Dimension Reduction and Matrix Completion
- Course type
- STATISTICS
- Correspondant
- François PORTIER
- Unit
-
UE-MSD01 : Machine Learning
- Number of ECTS
- 2
- Course code
- MSD 01-3
- Distribution of courses
-
Heures de cours : 18
- Language of teaching
- English
Objectives
In modern datasets, many variables are collected and, to ensure good statistical performance, one needs to circumvent the so-called "curse of dimensionality" by applying dimension reduction techniques. The key notion to clarify the performance of dimension reduction is sparsity, understood in a broad sense meaning that the phenomenon under investigation has a low-dimensional intrinsic structure. Sparsity is also at the core of compressive sensing for data acquisition. The simplest notion of sparsity is developed for vectors, where it provides an opening to high-dimensional linear regression (LASSO) and non-linear regression, such as for instance generalized high-dimensional linear models, using regularization techniques.
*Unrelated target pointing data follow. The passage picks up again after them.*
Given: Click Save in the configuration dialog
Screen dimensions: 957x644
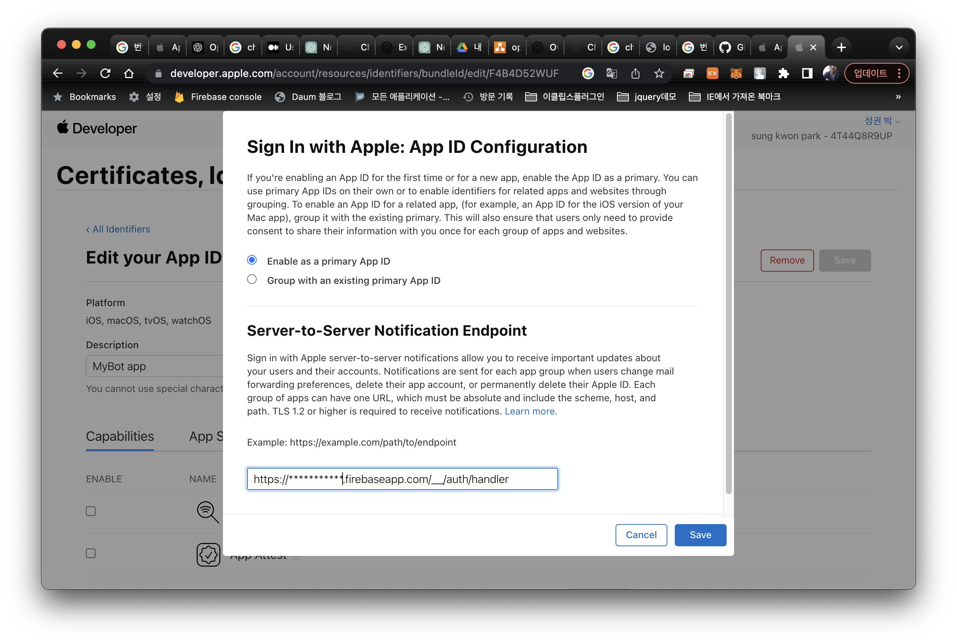Looking at the screenshot, I should click(x=700, y=535).
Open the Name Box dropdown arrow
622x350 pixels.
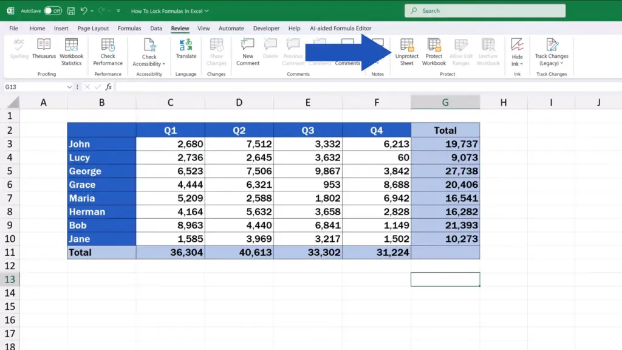[70, 87]
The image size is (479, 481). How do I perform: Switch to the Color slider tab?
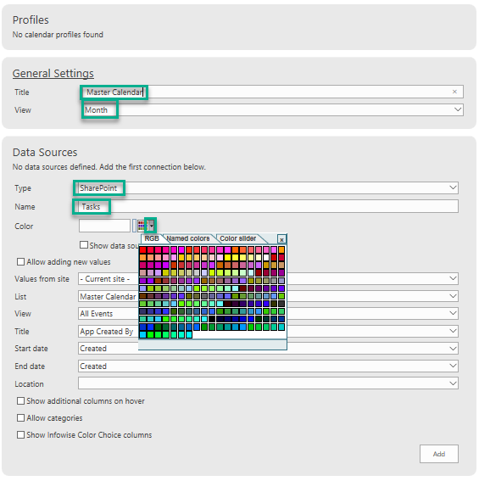(x=238, y=238)
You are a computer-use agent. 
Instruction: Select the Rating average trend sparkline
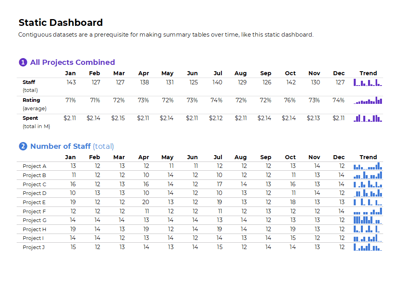pos(368,100)
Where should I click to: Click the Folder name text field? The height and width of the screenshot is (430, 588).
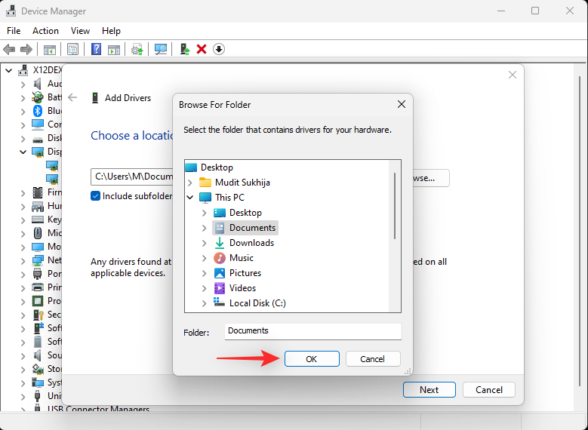(312, 331)
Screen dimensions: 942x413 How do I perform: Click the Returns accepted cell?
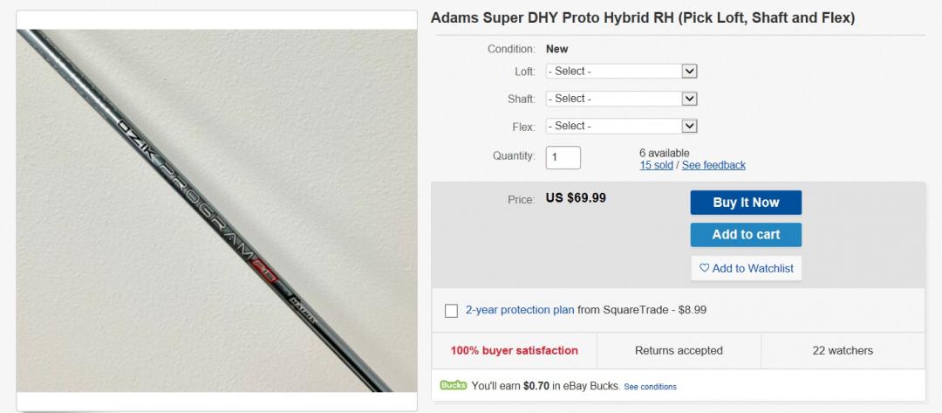tap(679, 350)
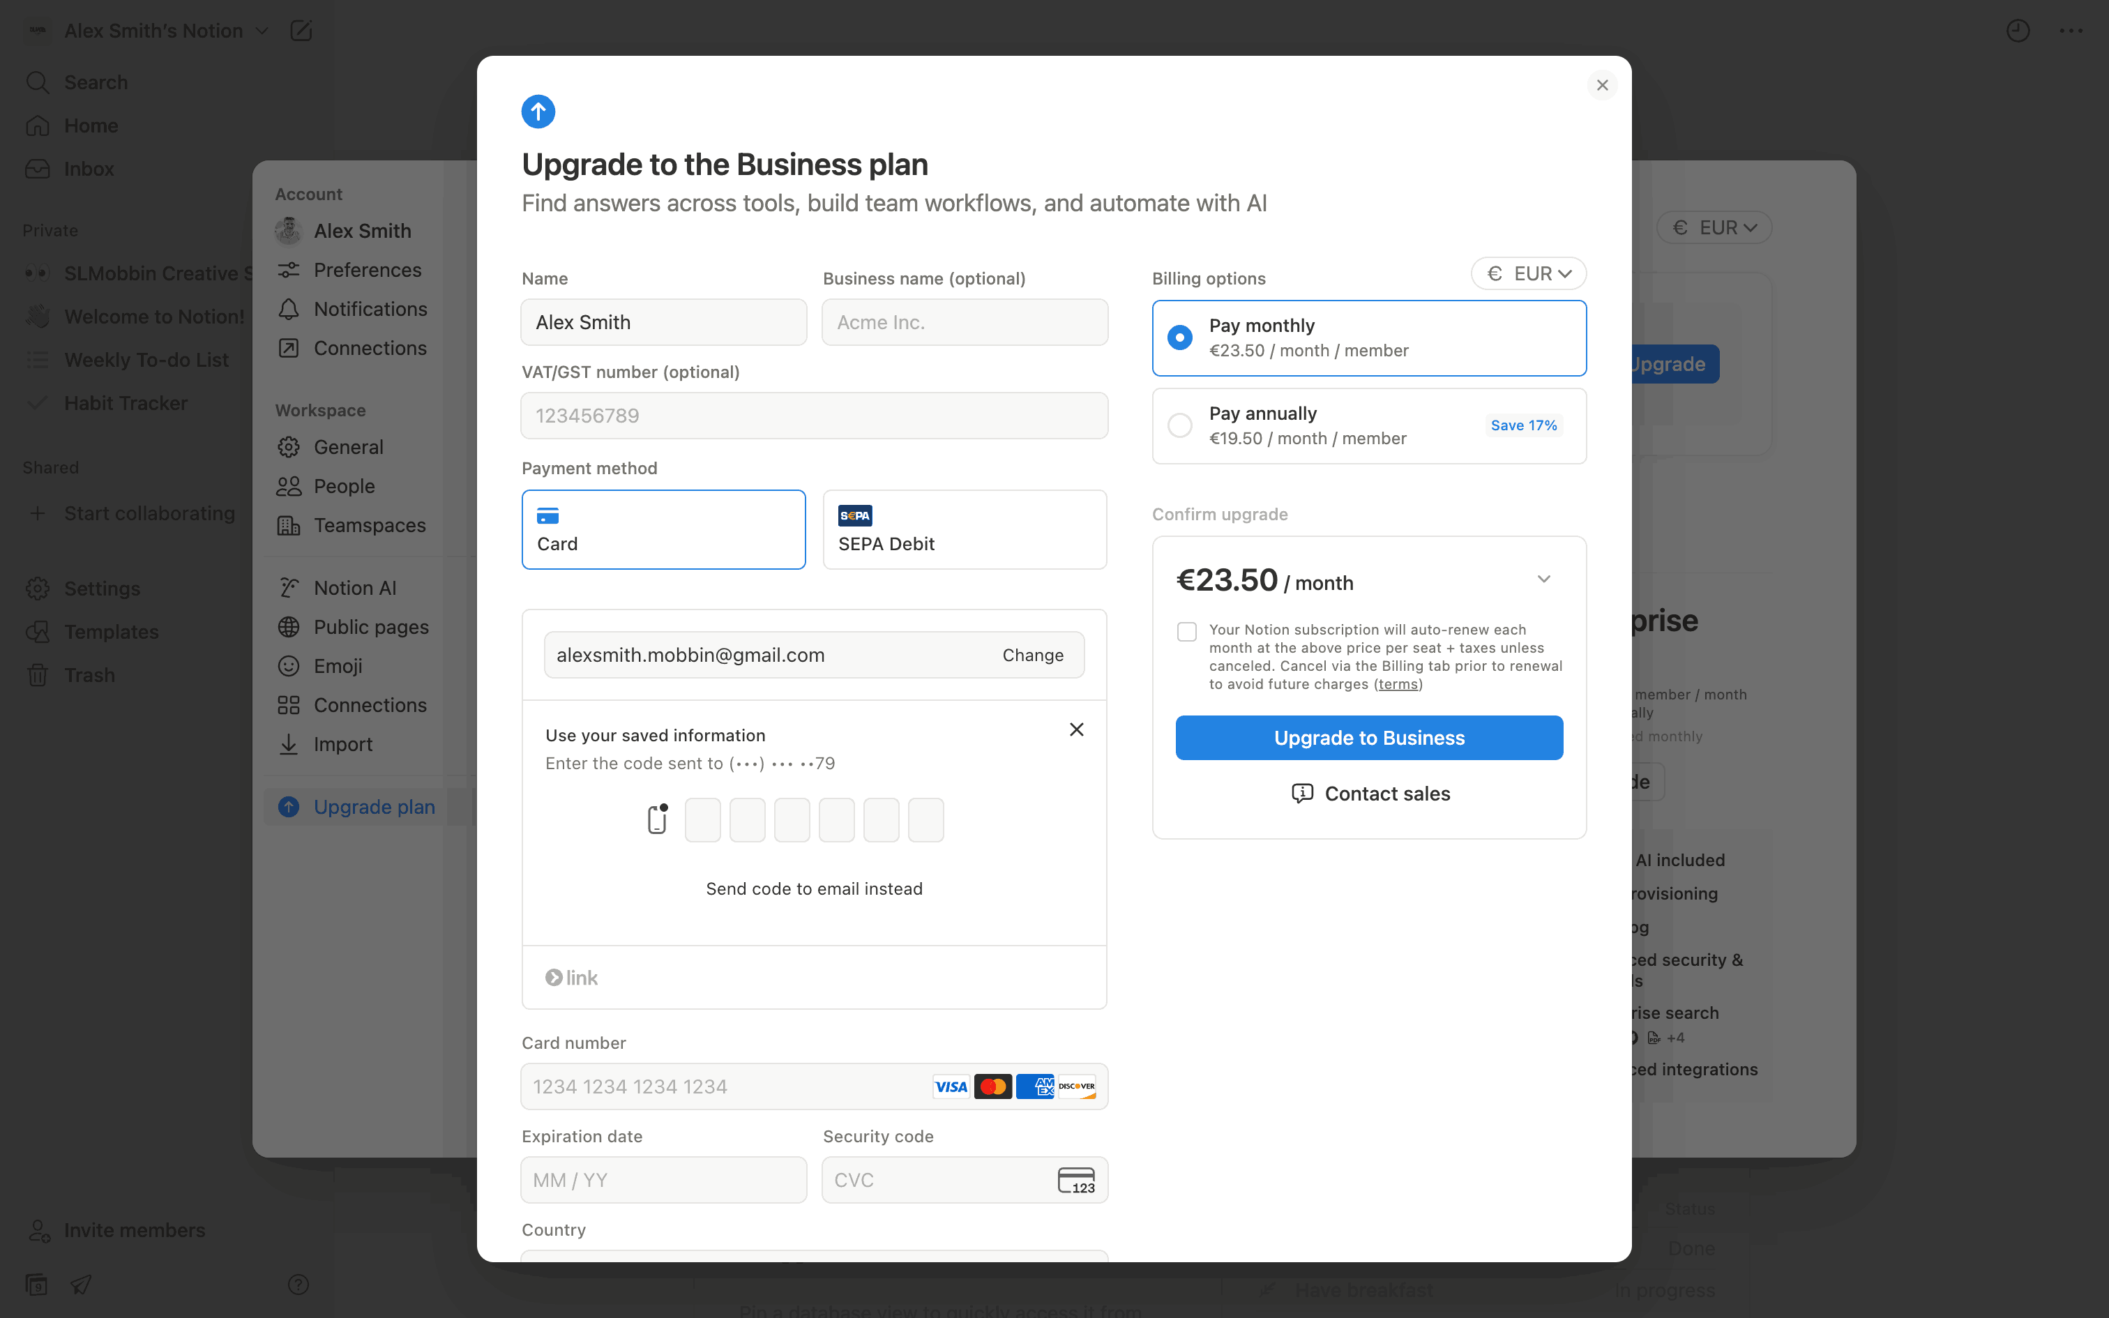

Such methods can be extended to deal with the estimation of low-rank matrices, that arise for instance in recommender systems under the problem of matrix completion. Sparsity is also helpful in the context of highly non-linear machine learning algorithms, such as clustering. While clearly stating the mathematical foundations of dimension reduction, this course will focus on methodological and algorithmic aspects of these techniques.
– Understand the curse of dimensionality and the notion of sparsity.
– Know the definition of the Lasso and its main variants, as well as its main algorithmic implementations.
– Understand the tuning of the Lasso and know the main techniques.
– Know how to regularize a high-dimensional generalized linear model.
– Understand the matrix completion problem and the collaborative filtering approach.
– Know how to use the SVD and solve a low-rank matrix estimation problem.
Course outline
– High-dimensional linear regression.
– High-dimensional generalized linear models.
– Low-rank matrix estimation.
Prerequisites
Basic statistics, linear algebra and probability.